* EXTRACTED ENTRIES:
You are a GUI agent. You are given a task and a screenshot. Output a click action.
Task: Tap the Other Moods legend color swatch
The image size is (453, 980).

* * *

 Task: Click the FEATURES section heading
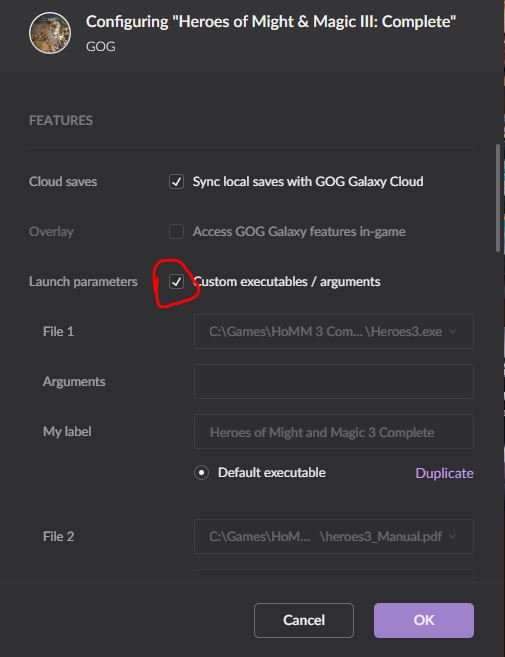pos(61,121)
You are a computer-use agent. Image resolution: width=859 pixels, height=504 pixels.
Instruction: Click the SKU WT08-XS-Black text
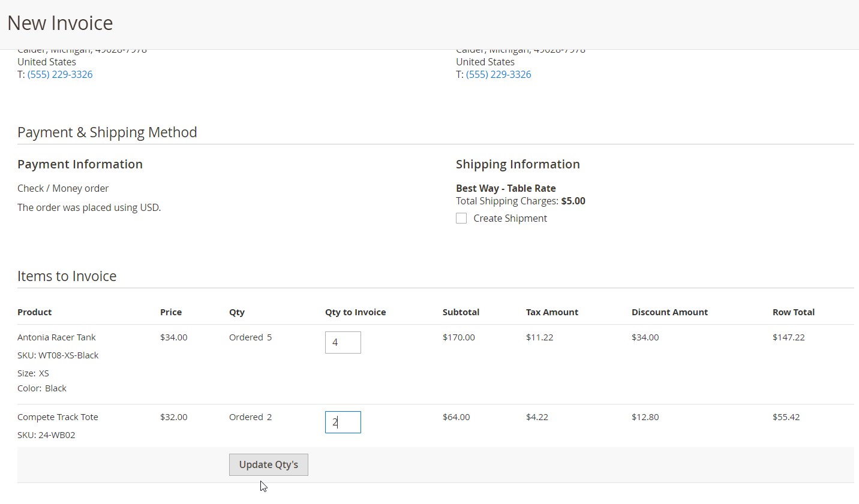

* TASK TO COMPLETE:
Please say only the number of lines in the data that hold "agent".

* TASK OUTPUT:
2